Extraneous cognitive load is the cognitive load that results from the way the new information is presented. In contrast to intrinsic load, extraneous load is under the control of the designer of the educational material, or of the data visualisation.
In most cases you want to minimise total cognitive load, to make it as easy as possible for your audience. This implies that extraneous load needs to be minimised.
One important aspect to realise here is that data visualisation itself is a very powerful tool to minimise extraneous load. Data presented in a visual form has a much lower extraneous load than data presented in the form of a data table, a list or a description of the data in the form of text. Lowering the extraneous load is the raison d’être of data visualisation.
But within data visualisation, there are a lot of degrees of freedom that can be optimised for a lower extraneous load.

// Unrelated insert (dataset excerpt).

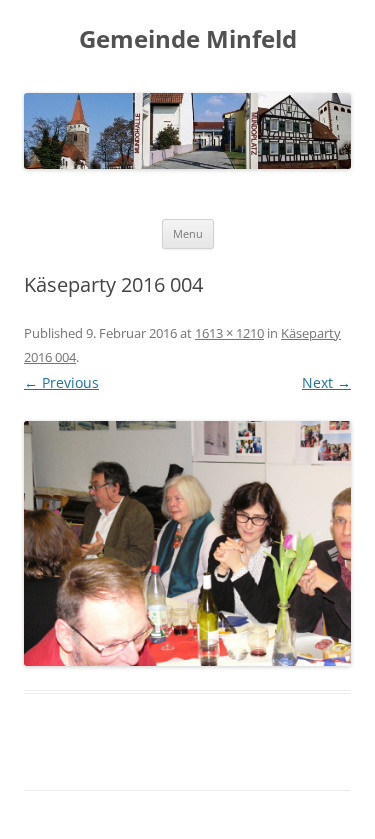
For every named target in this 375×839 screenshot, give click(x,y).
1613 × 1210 (229, 333)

The low hanging fruit here is horizontal versus vertical text. Text is meant to be read horizontally (at least in left-to-right scripts like the roman script), so any non-horizontal text introduces extraneous load, and should be avoided.
Source: Eurostat
Source: Eurostat
Unless you are using data visualisation as a mean to just publish data that would otherwise be presented in a table, the goal of a visualisation is to deliver a message. For the delivery of this message, some data points will be more important than others, and it might be helpful to include additional information like aggregate values, (the average or median value, threshold values, …) and text elements explaining how the chart should be read or how certain values on the chart can be explained. So, annotating your visualisation is a very important mechanism to lower extraneous cognitive load. This include the use of good understandable chart titles, visual annotations and text annotations.
An example of a chart with a very clear message and integrated text annotations. Source: fivethirtyeight.com
Clutter, defined as the visual elements in a visualisation that take attention away from the data and the pattern that it is showing, is an obvious multiplicator of extraneous load. Examples of clutter are the use of background images, the use of too many and saturated colours and the presence of very thick and dark axis and grid lines.
Clutter being removed from a chart. Source: darkhorseanalytics.com
Unnecessary extraneous load is also generated when the chosen chart type does not fit the message that is to be delivered. For example, a choropleth map is not the best option if the main objective is to highlight the countries with the highest and lowest value or to show the distribution of values.
Source: datawrapper.de/river
Source: Maarten Lambrechts, CC-BY 4.0
When contextual information is missing from a visualisation, its extraneous load is higher than needed. The lack of units for numerical data can even render a chart completely useless. All information needed to correctly interpret a chart should be contained in the chart itself. If readers need to go look for this information in the surrounding text somewhere else on the page (or worse: on another page), the extraneous load becomes too high. Self contained charts have the lowest extraneous load.